> _TASK ITEM_
What are the lines, copied exactly, from the one containing "The height and width of the screenshot is (549, 969)." through the last line of the records below, both included?

> _GIVEN RECORDS_
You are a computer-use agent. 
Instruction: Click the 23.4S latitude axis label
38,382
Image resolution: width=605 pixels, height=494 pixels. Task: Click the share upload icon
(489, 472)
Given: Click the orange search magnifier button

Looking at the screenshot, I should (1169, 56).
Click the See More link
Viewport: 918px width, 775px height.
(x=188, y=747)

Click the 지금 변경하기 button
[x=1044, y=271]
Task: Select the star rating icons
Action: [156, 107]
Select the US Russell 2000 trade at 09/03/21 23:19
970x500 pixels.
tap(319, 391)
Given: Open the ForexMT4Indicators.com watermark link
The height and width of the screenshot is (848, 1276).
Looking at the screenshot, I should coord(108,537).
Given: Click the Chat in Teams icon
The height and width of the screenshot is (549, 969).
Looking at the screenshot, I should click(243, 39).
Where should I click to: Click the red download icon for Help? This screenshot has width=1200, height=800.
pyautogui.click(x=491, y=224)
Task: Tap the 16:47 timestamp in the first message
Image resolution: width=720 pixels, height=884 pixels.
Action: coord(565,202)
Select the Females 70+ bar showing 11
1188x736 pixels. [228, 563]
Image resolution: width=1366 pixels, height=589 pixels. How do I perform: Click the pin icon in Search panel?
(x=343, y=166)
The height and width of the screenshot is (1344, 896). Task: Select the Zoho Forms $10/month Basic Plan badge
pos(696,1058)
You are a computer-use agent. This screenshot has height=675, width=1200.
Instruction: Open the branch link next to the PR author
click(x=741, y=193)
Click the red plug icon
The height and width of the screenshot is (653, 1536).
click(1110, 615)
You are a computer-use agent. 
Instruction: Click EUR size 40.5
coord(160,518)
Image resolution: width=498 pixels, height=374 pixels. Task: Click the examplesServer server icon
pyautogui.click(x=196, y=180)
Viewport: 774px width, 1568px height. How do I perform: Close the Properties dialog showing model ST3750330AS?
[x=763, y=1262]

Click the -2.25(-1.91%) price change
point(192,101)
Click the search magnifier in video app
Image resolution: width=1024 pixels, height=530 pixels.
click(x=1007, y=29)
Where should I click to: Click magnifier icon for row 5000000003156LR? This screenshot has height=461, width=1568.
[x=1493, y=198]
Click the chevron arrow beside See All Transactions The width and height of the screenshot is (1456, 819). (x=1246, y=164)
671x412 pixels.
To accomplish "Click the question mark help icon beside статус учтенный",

> _WRITTEN SOLUTION_
The height and width of the screenshot is (549, 969).
Looking at the screenshot, I should click(243, 39).
Where should I click to: Click the red download icon for Help? This screenshot has width=1200, height=800.
pyautogui.click(x=491, y=224)
Task: Tap the 16:47 timestamp in the first message
Image resolution: width=720 pixels, height=884 pixels.
Action: coord(565,202)
Select the Females 70+ bar showing 11
1188x736 pixels. [228, 563]
Image resolution: width=1366 pixels, height=589 pixels. How do I perform: Click the pin icon in Search panel?
(x=343, y=166)
The height and width of the screenshot is (1344, 896). Task: Select the Zoho Forms $10/month Basic Plan badge
pos(696,1058)
You are a computer-use agent. This screenshot has height=675, width=1200.
Instruction: Open the branch link next to the PR author
click(x=741, y=193)
Click the red plug icon
The height and width of the screenshot is (653, 1536).
click(1110, 615)
You are a computer-use agent. 
Instruction: Click EUR size 40.5
coord(160,518)
Image resolution: width=498 pixels, height=374 pixels. Task: Click the examplesServer server icon
pyautogui.click(x=196, y=180)
Viewport: 774px width, 1568px height. How do I perform: Close the Properties dialog showing model ST3750330AS?
[x=763, y=1262]

Click the -2.25(-1.91%) price change
point(192,101)
Click the search magnifier in video app
Image resolution: width=1024 pixels, height=530 pixels.
click(x=1007, y=29)
Where should I click to: Click magnifier icon for row 5000000003156LR? This screenshot has height=461, width=1568.
[x=1493, y=198]
Click the chevron arrow beside See All Transactions The width and height of the screenshot is (1456, 819). (x=1246, y=164)
671x412 pixels.
To accomplish "Click the question mark help icon beside статус учтенный",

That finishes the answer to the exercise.